Other traditional bathing rituals, such as the Turkish bath, or hamam, Japanese onsens, and Russian banyas continue to inspire modern spa rituals. The hamam, which originated in Ottoman times, involves relaxing in a steam room before the body is massaged, scrubbed, and rinsed with cold water. Every Turkish town still has at least one neighbourhood hamam, and cities and tourist resorts are populated with prestige spa resorts which offer a luxury hamam experience.

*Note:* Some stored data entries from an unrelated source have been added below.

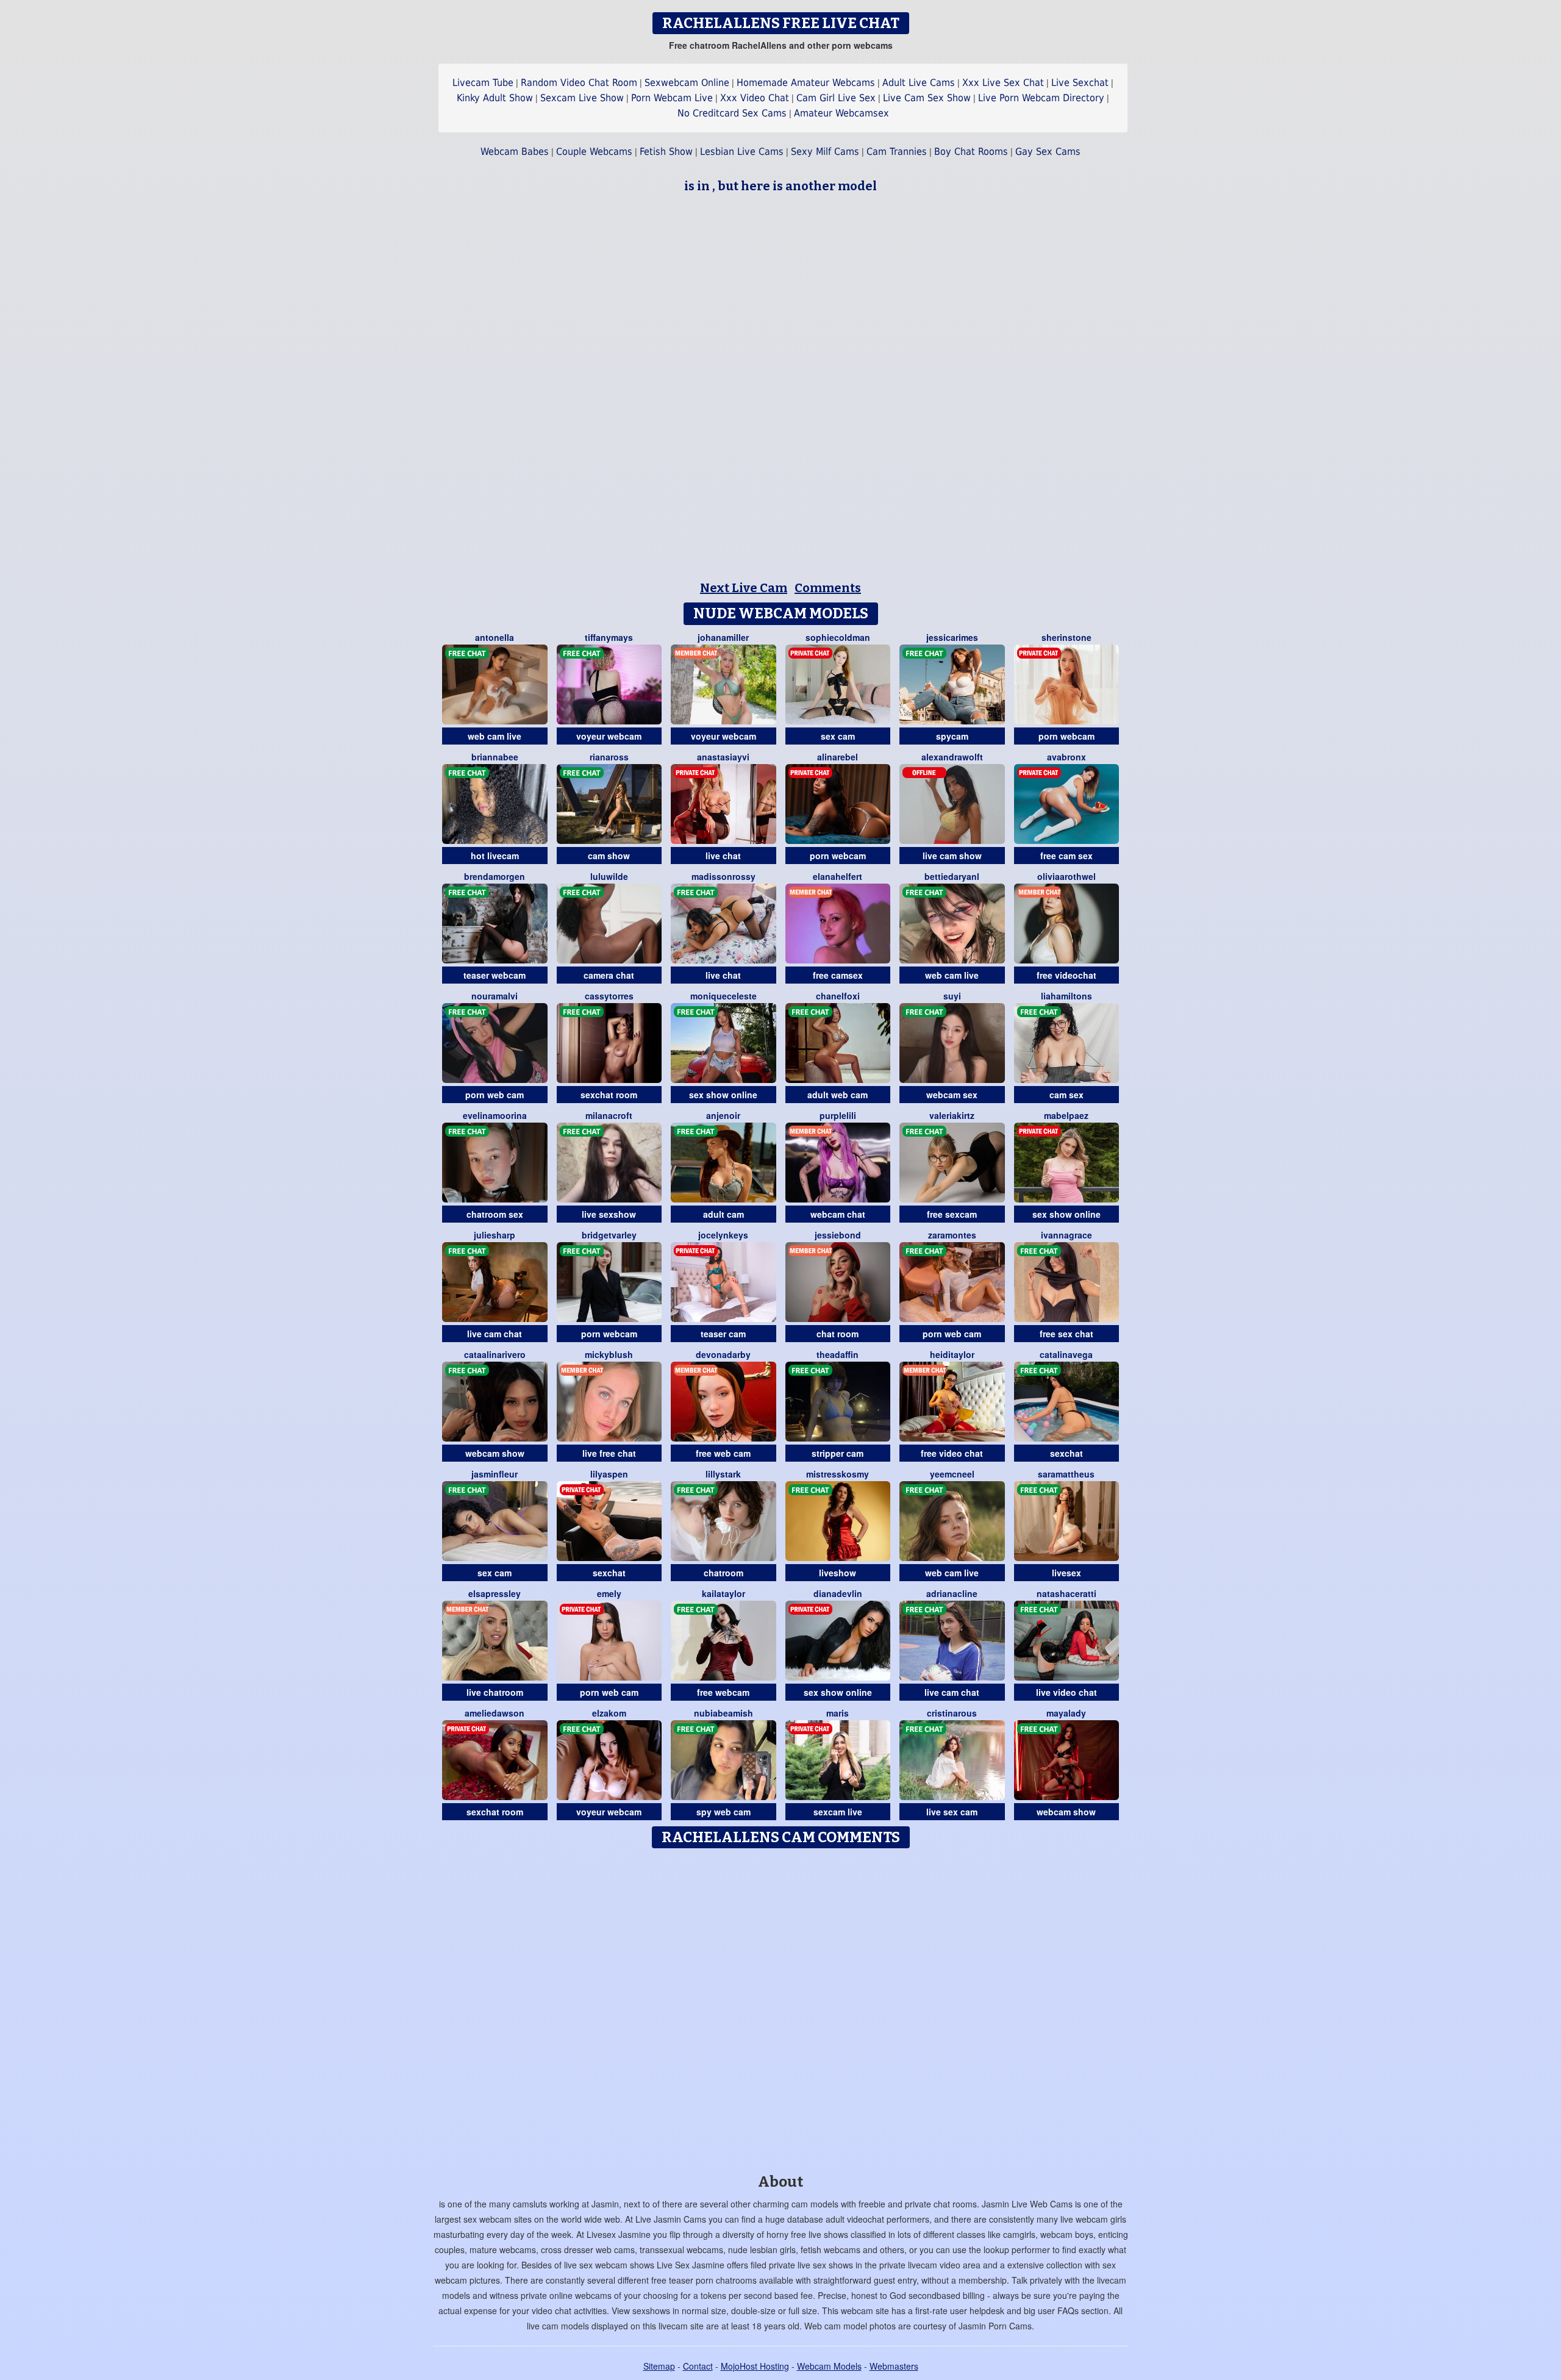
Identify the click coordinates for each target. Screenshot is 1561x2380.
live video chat (1066, 1692)
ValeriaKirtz (951, 1115)
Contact (698, 2366)
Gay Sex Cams (1048, 151)
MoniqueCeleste (723, 996)
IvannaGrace (1066, 1235)
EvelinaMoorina (495, 1115)
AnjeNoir (723, 1115)
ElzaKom (609, 1713)
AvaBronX (1066, 757)
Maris (837, 1713)
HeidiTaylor (952, 1354)
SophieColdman (838, 637)
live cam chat (494, 1334)
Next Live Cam (743, 588)
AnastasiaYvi (723, 757)
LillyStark (723, 1474)
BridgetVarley (609, 1235)
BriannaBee (494, 757)
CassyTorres (609, 996)
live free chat (609, 1453)
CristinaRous (952, 1713)
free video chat (952, 1453)
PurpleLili (838, 1115)
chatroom (723, 1573)
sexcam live (837, 1812)
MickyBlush (609, 1354)
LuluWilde (609, 876)
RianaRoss (609, 757)
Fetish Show (666, 151)
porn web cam (494, 1094)
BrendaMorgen (494, 876)
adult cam (723, 1214)
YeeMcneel (952, 1474)
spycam (952, 736)
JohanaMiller (723, 637)
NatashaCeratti (1066, 1593)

Russian banyas also focus on steam, followed by exfoliation, and a dip in a cold plunge pool — designed to improve circulation, boost the immune system, and relieve stress and fatigue. Onsens are still a popular feature of Japanese tourism; these public baths are traditionally outdoors and use naturally hot water from geothermically heated springs. The waters are believed to have healing powers due to their high mineral content — a good soak is said to heal aches and pains, skin conditions and diabetes.
Bathe yourself better
According to the experts, the optimal bath time lasts for 10-20 minutes. It’s best to aim for a temperature of 32-35C — which is warm, rather than hot — as this will open the pores and encourage sweating, which releases toxins. If the temperature gets hotter than 44C, you risk raising blood pressure, scalding the skin, and stripping away the skin’s protective acid mantle, leaving it feeling tight, dry and itchy.
The Danish concept of hygge (pronounced hoo-ga) has become a global obsession in recent years— and soaking in a hot bath is one of the easiest ways to incorporate the feel-good cosiness of hygge into your everyday life. Crumble half a bubble bar under a running tap, then lie back and relax under a blanket of bubbles; try The Comforter for its uplifting, fruity foam.
Tackle insomnia with the help of Twilight bath bomb, which has a soothing lavender fragrance and has been formulated to promote sleep. As it dissolves, the bath water changes from the colour of the setting sun to a shimmering deep purple that’s reminiscent of the night sky — while the tonka fragrance smells just like a malted bedtime drink.
Salt baths can aid relaxation and detoxification, and there’s evidence that they can relieve inflammation and sports injuries, as well as arthritis, back pain, skin conditions, and cold and flu.Big Blue bath bomb is made with sea salt and arame seaweed, which is rich in vitamins and minerals, including iodine, which helps to regulate the metabolism.
To soothe sore, dry skin, take inspiration from Cleopatra — according to legend, she bathed in asses’ milk — and try skin-softening Ceridwen’s Cauldron bath melt, which is made with whole oats and cocoa butter to create a creamy, oat milk soak.
So whether you want to be soothed, cleansed or invigorated, taking a few minutes out of your day for a relaxing bath could be just what the doctor ordered.